On Sun, 25 Apr 2010 16:42:31 -0700 Owen DeLong <owen@delong.com> wrote:
On Apr 25, 2010, at 3:50 PM, Mark Smith wrote:
On Sun, 25 Apr 2010 13:21:16 -0400 Richard Barnes <richard.barnes@gmail.com> wrote:
Moreover, the general point stands that Mark's problem is one of bad ISP decisions, not anything different between IPv4/RFC1918 and IPv6.
My example, although a bit convoluted to demonstrate a point, is about robustness against Internet link failure. I don't think people's internal connectivity should be dependent on their Internet link being available and being assigned global address space. That's what the global only people are saying.
Your internet connectivity, by definition, depends on an internet link being available. No link, no connection. Simple as that.
Now, if you're talking about multihoming, I, as one of the global only people, am suggesting that you get your global addresses from ARIN and advertise it to both of your upstreams.
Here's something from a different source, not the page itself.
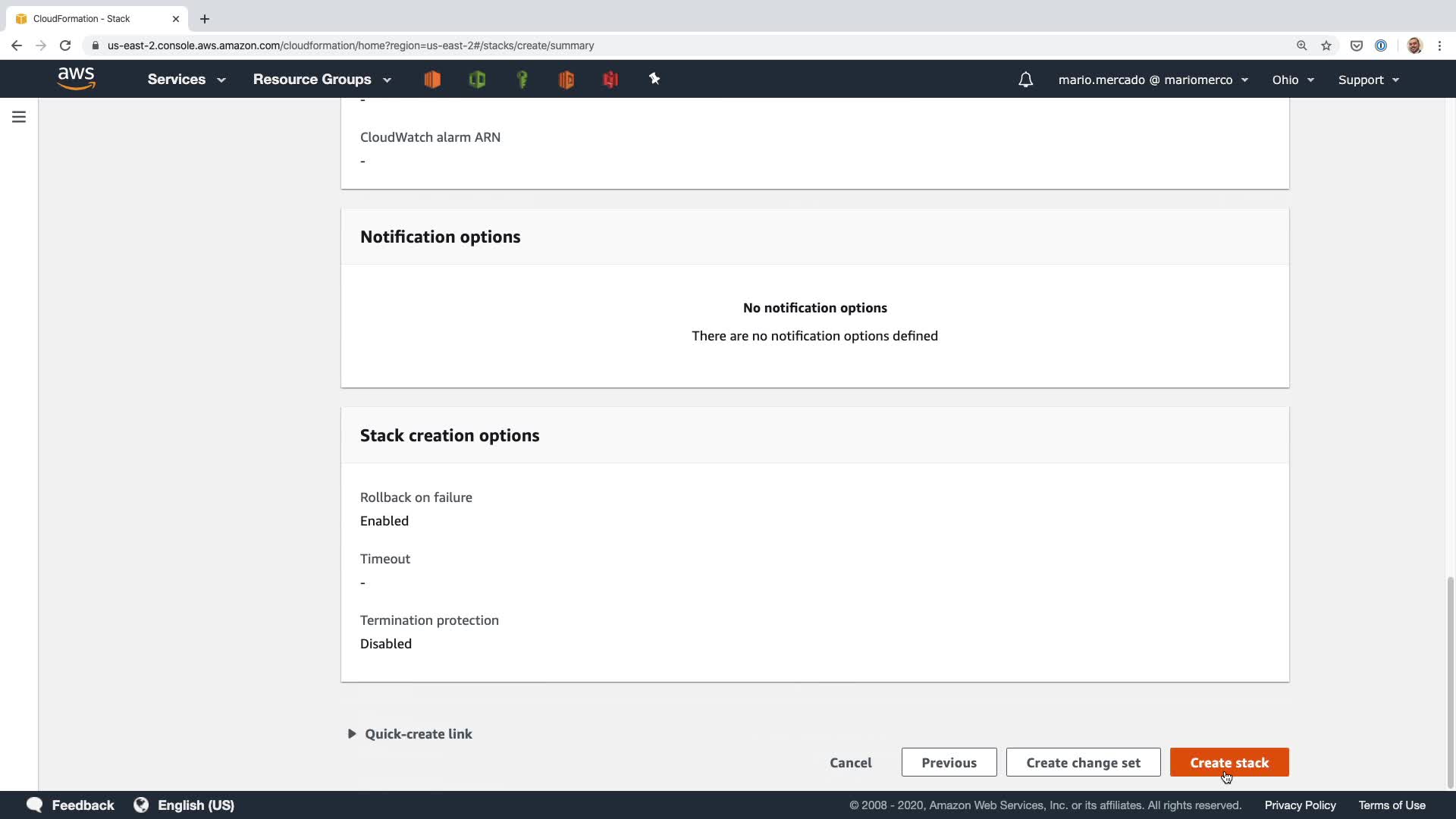Screen dimensions: 1456x819
Task: Click the AWS logo home icon
Action: pyautogui.click(x=76, y=79)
I know this is not popular with many of the ISPs out there because there is a cost to that and a scale factor that still has yet to be addressed in the IP routing paradigm. However, I think that will happen anyway.
Alternatively, even if you want to do some funky NAT-based solution, there's nothing wrong with using GUA on the internal side of the NAT to your PA prefixes outside. That way, when you get the opportunity to remove that NAT cruft from your environment, you already have usable addresses and you don't have to renumber.
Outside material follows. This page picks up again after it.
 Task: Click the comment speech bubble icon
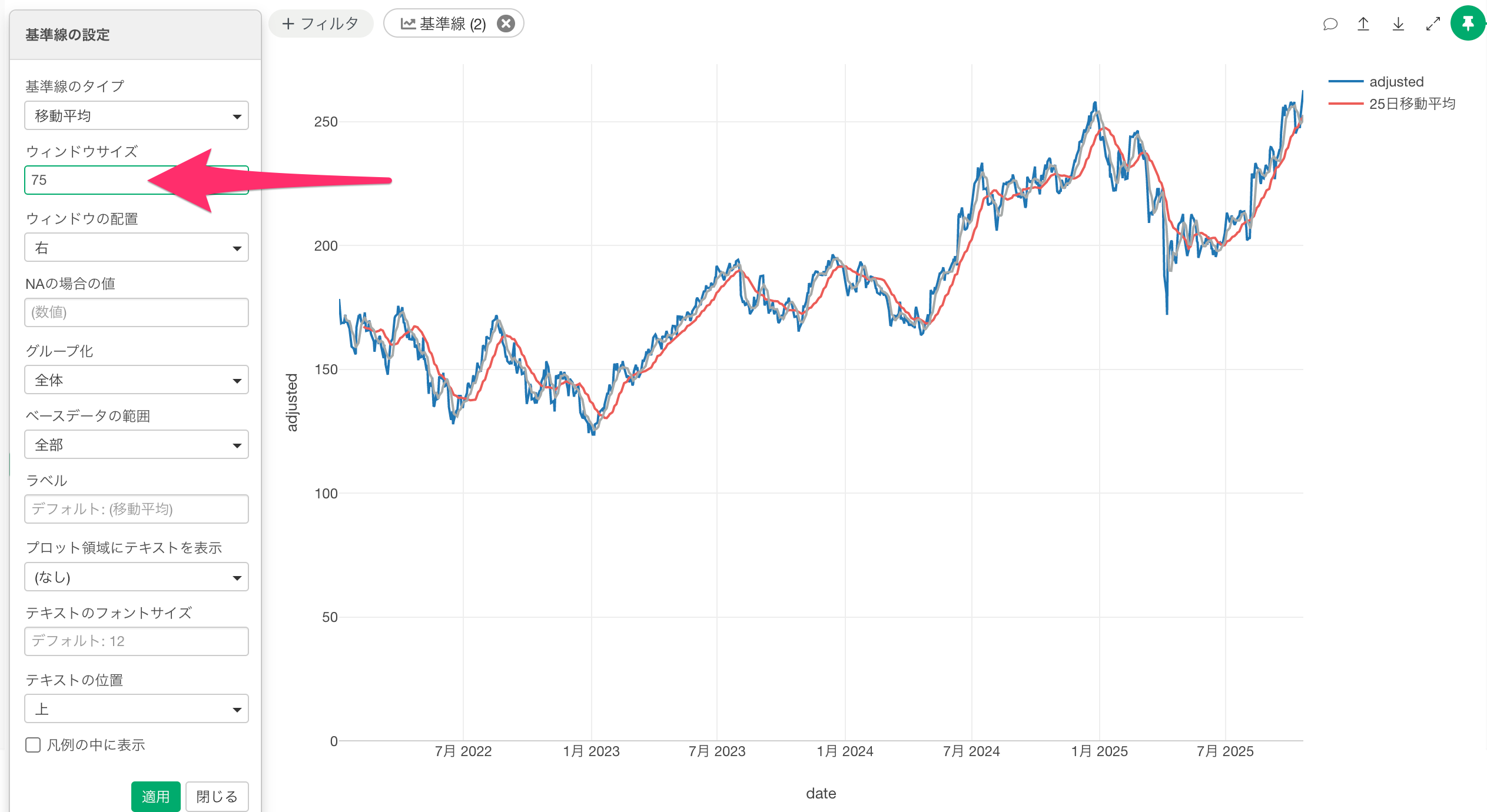[1330, 24]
(how is the customer going to access the CPE webserver to enter ISP login details when they get the CPE out of the box, if hasn't got address space because it hasn't connected to the ISP ...)
That's what Link Local is for.
fe80::<EUI-64>%<interface>
For example, if the CPE is connected to the customer's network on eth0 and the CPE mac address is 00:45:4b:b9:02:be, you could go to:
Would you want to be asking residential customers (your other half, mother, father, sister etc. - not a tech like you) to work that out and then type that in? Would you want to be running the helpdesk that supports those customers, considering the chance of error there is (selecting the wrong interface, typos etc. etc.) The IPv6 Internet needs to be at least as user friendly as IPv4, so asking residential customers to type in anything harder than an IPv4 address is unacceptable. Adding in an interface name to a literal IPv6 address is effectively specifying a subnet, without specifying a subnet. ULAs (announced in RAs) make this easier, because you're not creating the requirement for applications to have to understand both literal LL IPv6 addresses as well as qualifying interface names. Regards, Mark.